Great News For Everyone Who Loves Lake Leelanau!
A $557,000 grant from the Clean Michigan Initiative (CMI) will help the Conservancy to purchase conservation easements–and therefore forever protect–lands that are critical to the health of the lake. Think wetlands, streams and natural shoreline. This is the third CMI grant we have received over the years and, as in past grant cycles, we must raise matching funds to claim the grant. This time around, we must raise $300,000. “This latest round of CMI funding will allow us to continue working with interested landowners to permanently protect at least three different private properties containing a total of 201 acres of land, 600 feet of natural shoreline along North Lake Leelanau and 3,100 feet of designated trout streams flowing into South Lake Leelanau,” says Matt Heiman, Director of Land Programs. Why Leelanau photo by Betsy Schneider
Press release below with more facts:
Leelanau Conservancy Receives $557,500 Grant to Protect Lake Leelanau Watershed
For everyone who loves Lake Leelanau and values its pristine water, good news is at hand. The Leelanau Conservancy has received a grant from the state of Michigan to protect critical wetlands, stream corridors and shoreline that play an enormous role in the lake’s health.

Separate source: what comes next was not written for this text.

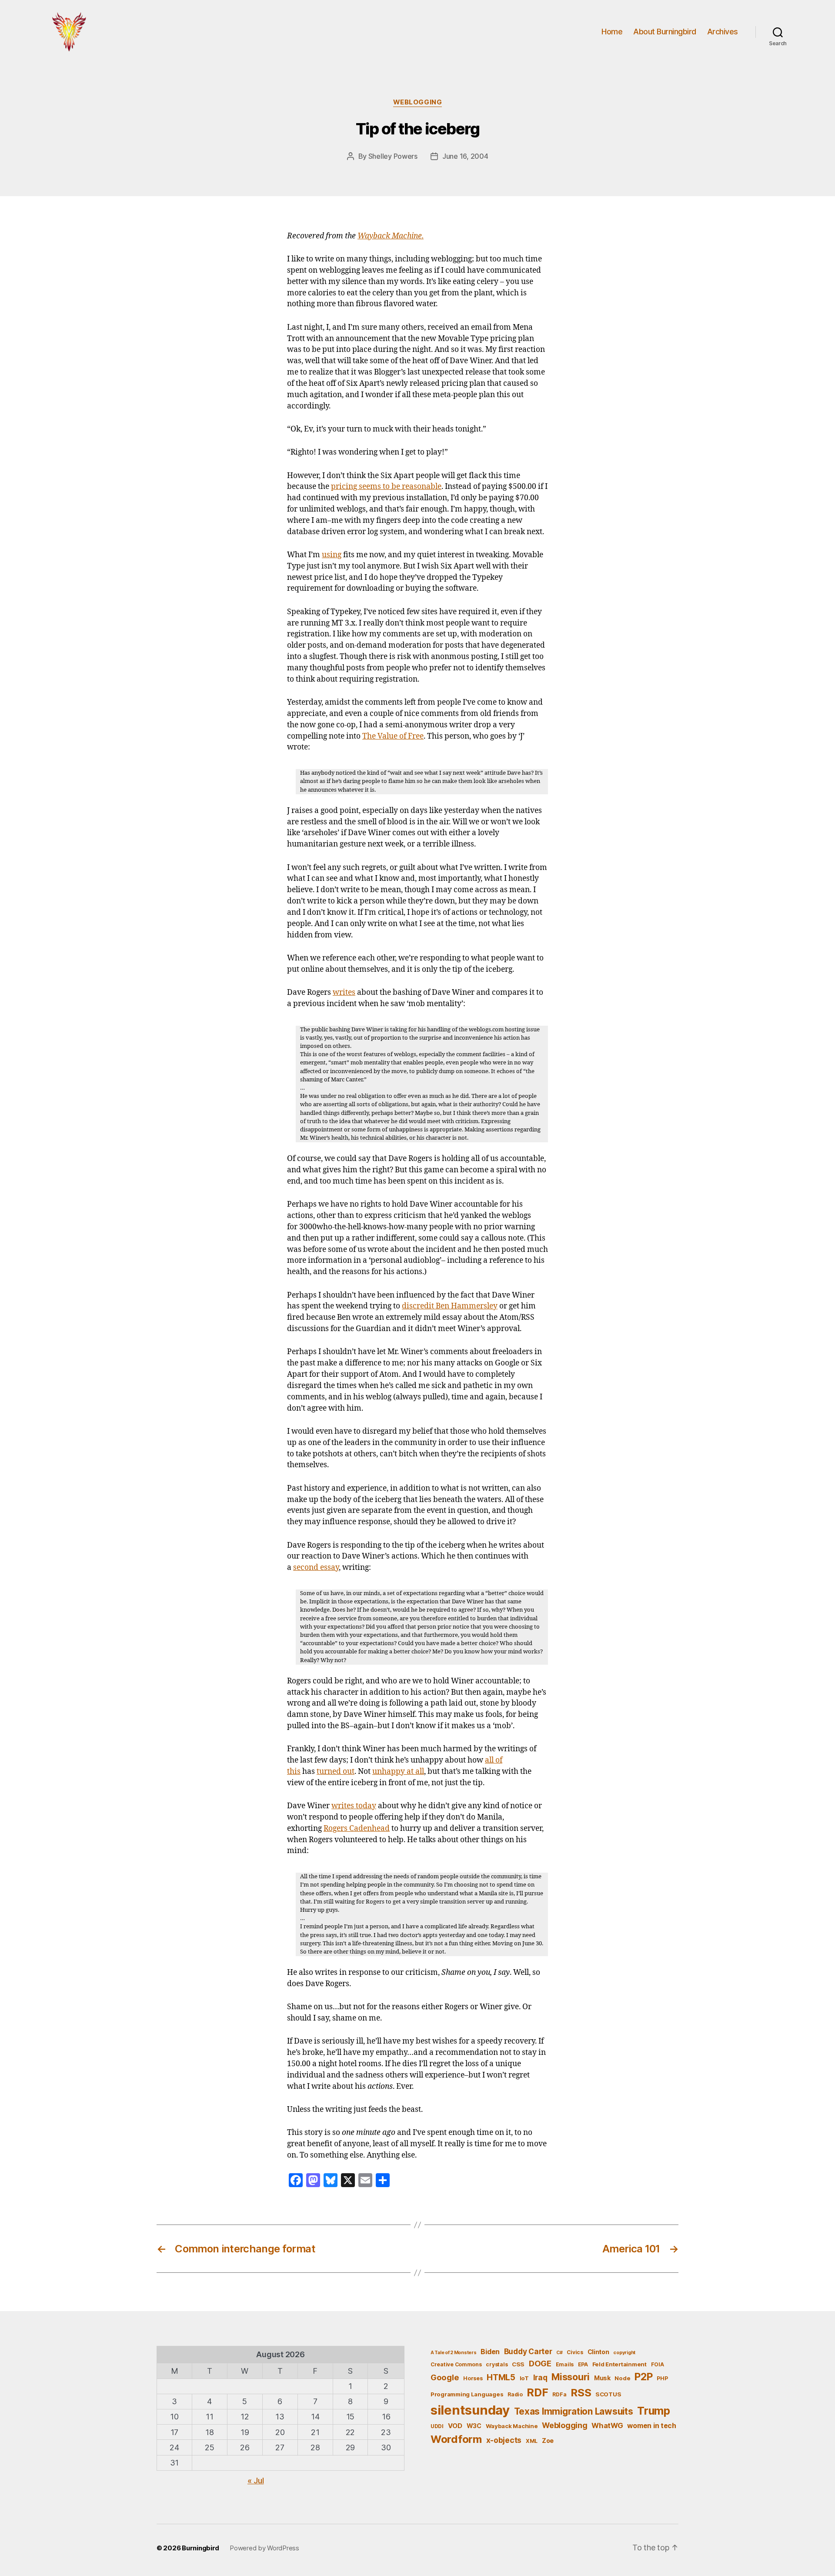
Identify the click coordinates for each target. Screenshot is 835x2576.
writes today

The Leelanau Conservancy announced that $557,500 from the Clean Michigan Initiative-Clean Water Fund has been approved for the protection of critical wetlands in the Lake Leelanau watershed. In order to utilize these funds, the Conservancy needs to raise an additional $300,000 in matching funds within the two-year project timeline. The goal of the grant project is to work with interested landowners to purchase permanent conservation easements over wetlands and their adjacent forested uplands in the Lake Leelanau watershed.
This is the third grant the Conservancy has received under the CMI program for protection of the Lake Leelanau watershed. The first CMI grant, received in 2003 for $723,800, established 8 permanent conservation easements that protect 362 acres and nearly 5 miles of frontage along groundwater-fed tributary streams flowing into Lake Leelanau. Our second CMI funded project utilized $447,500 of CMI funds to establish 6 permanent conservation easements over 316 acres containing 8,050 feet of frontage along first and second order streams flowing into Lake Leelanau. This latest round of CMI funding will allow us continue working with interested landowners to permanently protect at least three different private properties containing a total of 201 acres of land, 600 feet of natural shoreline along North Lake Leelanau and 3,100 feet of designated trout streams flowing into South Lake Leelanau.
Matt Heiman, Director of Land Programs with the Conservancy, noted that the program purchases perpetual conservation easements on land which will have long-term beneficial impact on water quality and aquatic habitat in the Lake Leelanau watershed. The Watershed Protection Plan prioritizes the permanent protection of lands that contain conservation values integral to maintaining high water quality. All of the interested landowners prioritized for this funding round have intact natural shoreline along Lake Leelanau itself or one of its groundwater fed tributary streams. According to Heiman “the tremendous success of this program can be credited in part to a good science-based plan, but the real credit goes to caring landowners who wish to see their ecologically important land preserved for future generations.”
A conservation easement is a voluntary, legal agreement in which a landowner limits specific uses or development of his or her property while retaining private ownership of their land. The limitations are designed to preserve the wetland and other ecological values of the property being protected. The CMI program has brought many new projects to the Conservancy by funding the purchase of conservation easements, typically at 50% of their full market value, from conservation minded landowners.
When a landowner sells a conservation easement to the Conservancy, the organization takes on the responsibility of monitoring the property and ensuring the terms of the easement are upheld by future landowners. The public is not granted any right of access to properties under a conservation easement, even when State grant monies are used to purchase them. Conservation Easements are customized for each property’s specific ecological values along with each landowner’s individual goals for their land. It is common for people to reserve a limited amount of development potential on their land, while protecting the most ecologically sensitive wetlands and adjacent forestland.
In order to maximize the success of these funds, however, the Conservancy needs to match the grant dollars 1 for 1 with our private fundraising efforts and local match from landowners willing to sell for less than full market value. “This is quite a challenge, but the success of our first CMI grant and the enthusiasm it created for more projects has given us the confidence to move forward on this second phase of our permanent protection of the Lake Leelanau Watershed,” noted Matt Heiman.